On peut même ne pas le comprendre, si l’on ne s’en tient qu’aux résultats de ses recherches – plus de cinq cents publications - qui font de lui un des plus grands savants du XXe siècle et du XXIe, puisqu’il fête cette année ses 90 ans - et si l’on considère également qu’il a non seulement créé le Centre d’Etudes Arctique, mais aussi l’Académie polaire d’État à Saint-Pétersbourg, école des cadres sibériens d’environ mille élèves internes, cinq facultés, quarante-cinq ethnies où dit-on la langue française y est la première langue étrangère, obligatoire, mais qu’il préside aussi depuis 2007 l'Uummannaq Polar Institute, institution ayant pour vocation la conservation de la culture groenlandaise locale et la promotion de programmes éducatifs pour les jeunes Inuits.

Une carrière bien remplie, bien suffisante en tout cas pour emplir une longue vie.

Mais il suffit de l’écouter pour comprendre comment son existence va bien au-delà, en créant sans cesse des liens entre geos et anthropos. France Musique vient de lui consacrer une heure d’entretien, j’allais dire de leçon, dans le cadre d’une émission intitulée « Les travers du Temps » durant laquelle le son du vent sibérien dialogue avec le chant des baleines (en référence à l’Allée des Baleines qu’il a redécouverte) et où le cri des loups et les chants Inuit de Thulé prennent sens face au Kaddish chanté par Shalom Berlinski, ou encore à l’impromptu N°3 de Schubert interprété par Maria João Pires et au concerto pour clavier de Jean Sébastien Bach interprété par Glenn Gould, deux pianistes mutants s’il en est. Ce dernier ne déclarait-il pas : « L'oreille interne de l'imagination est un stimulant beaucoup plus puissant que tout ce qui peut provenir de l'observation extérieure. »

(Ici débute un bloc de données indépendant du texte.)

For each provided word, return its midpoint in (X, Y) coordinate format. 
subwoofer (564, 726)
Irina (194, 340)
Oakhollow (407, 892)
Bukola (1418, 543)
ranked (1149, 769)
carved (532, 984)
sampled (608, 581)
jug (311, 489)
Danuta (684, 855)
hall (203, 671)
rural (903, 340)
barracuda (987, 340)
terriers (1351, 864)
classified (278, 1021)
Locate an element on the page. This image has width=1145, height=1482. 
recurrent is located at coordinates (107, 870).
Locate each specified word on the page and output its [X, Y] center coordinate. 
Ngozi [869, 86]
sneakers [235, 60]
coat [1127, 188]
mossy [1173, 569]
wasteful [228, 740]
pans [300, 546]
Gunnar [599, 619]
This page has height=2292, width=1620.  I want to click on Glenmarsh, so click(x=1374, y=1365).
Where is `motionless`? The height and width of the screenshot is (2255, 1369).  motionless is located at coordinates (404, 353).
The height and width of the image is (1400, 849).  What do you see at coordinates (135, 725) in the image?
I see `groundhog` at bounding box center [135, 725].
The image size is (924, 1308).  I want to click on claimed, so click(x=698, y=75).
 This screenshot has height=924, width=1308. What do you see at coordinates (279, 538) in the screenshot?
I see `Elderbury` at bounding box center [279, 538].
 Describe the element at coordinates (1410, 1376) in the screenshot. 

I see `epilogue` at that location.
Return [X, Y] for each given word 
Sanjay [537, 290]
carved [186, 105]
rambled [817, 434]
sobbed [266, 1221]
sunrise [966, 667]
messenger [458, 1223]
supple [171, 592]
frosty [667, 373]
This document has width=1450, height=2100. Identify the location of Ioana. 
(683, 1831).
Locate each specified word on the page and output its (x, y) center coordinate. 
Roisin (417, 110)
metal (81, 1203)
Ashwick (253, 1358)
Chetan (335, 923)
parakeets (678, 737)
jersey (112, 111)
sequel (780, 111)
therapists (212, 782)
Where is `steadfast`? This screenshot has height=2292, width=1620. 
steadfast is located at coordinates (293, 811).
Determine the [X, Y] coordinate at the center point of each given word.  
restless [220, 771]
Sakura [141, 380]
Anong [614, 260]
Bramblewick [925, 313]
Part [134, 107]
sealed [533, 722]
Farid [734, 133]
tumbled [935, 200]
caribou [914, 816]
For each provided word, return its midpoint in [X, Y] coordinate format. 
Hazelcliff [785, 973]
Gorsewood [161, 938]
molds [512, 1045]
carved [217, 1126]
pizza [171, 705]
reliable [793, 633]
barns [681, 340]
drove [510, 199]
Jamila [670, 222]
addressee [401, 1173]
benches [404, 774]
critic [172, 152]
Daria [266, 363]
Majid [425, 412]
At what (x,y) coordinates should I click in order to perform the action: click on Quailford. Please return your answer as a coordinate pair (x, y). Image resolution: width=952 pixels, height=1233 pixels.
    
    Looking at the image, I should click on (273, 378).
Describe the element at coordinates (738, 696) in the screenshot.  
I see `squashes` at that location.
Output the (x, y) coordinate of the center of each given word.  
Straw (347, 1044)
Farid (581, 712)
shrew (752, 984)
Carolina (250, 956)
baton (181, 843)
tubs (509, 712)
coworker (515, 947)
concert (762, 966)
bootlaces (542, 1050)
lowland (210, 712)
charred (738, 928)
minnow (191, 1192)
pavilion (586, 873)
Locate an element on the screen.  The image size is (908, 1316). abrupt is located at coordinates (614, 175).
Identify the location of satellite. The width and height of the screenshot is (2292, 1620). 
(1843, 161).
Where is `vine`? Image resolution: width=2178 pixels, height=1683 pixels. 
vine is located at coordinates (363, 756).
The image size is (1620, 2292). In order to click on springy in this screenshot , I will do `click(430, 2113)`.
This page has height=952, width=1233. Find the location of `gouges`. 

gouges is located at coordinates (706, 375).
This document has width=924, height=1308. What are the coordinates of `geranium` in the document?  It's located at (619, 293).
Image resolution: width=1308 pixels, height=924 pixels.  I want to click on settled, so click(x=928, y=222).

Sa géo-anthropologie, si on veut bien la nommer ainsi, repose sur une relation fusionnelle avec le monde des Inuits. S’il bat en effet ce record inconcevable dans le grand froid, c’est grâce à des chiens exceptionnels, mais aussi grâce à Kutsikitsoq, l’Inuit qui l’accompagne. C’est au travers du rituel des chamans qu’il pénètre une cosmogonie dans laquelle il puise une sagesse qui le ramène à une vision à la fois très apaisée, très consciente et très engagée du rôle de l’observation scientifique. Au plus proche de ses frères Inuits avec lesquels il aime à vitre, il a su cependant parcourir les bureaux des administrations et convaincre des institutions comme l’UNESCO de lui faire confiance et le Président Mikhaïl Gorbatchev de l’aider pour une de ses expéditions.

«Terre Humaine offre un rare exemple de ce qu'on pourrait appeler une volonté contrapuntique, c'est-à-dire des regards croisés avec une volonté égalitaire : du savant philosophe occidental, de l'ethnologue - Lévi-Strauss, Bastide - à l'analphabète du Tiers-Monde, dit primitif - l'Esquimau, le Bédouin, la paria de l'Inde, le Peau-Rouge, l'Africain -, des gens d'en haut - l'Église, les écrivains tels Zola ou Ségalen -, aux gens d'en bas - le mineur, le pêcheur, le cheval d'orgueil breton, la coiffeuse japonaise - du travailleur à l'exclu - condamné à mort, clochard -, Terre Humaine veut être terre d'accueil pour la connaissance. Le souhait de son fondateur est que page après page, cette famille de pensée puisse féconder ce terreau de compréhension et de respect entre les hommes sans lesquels ils ne cesseront de courir inéluctablement à leur perte.»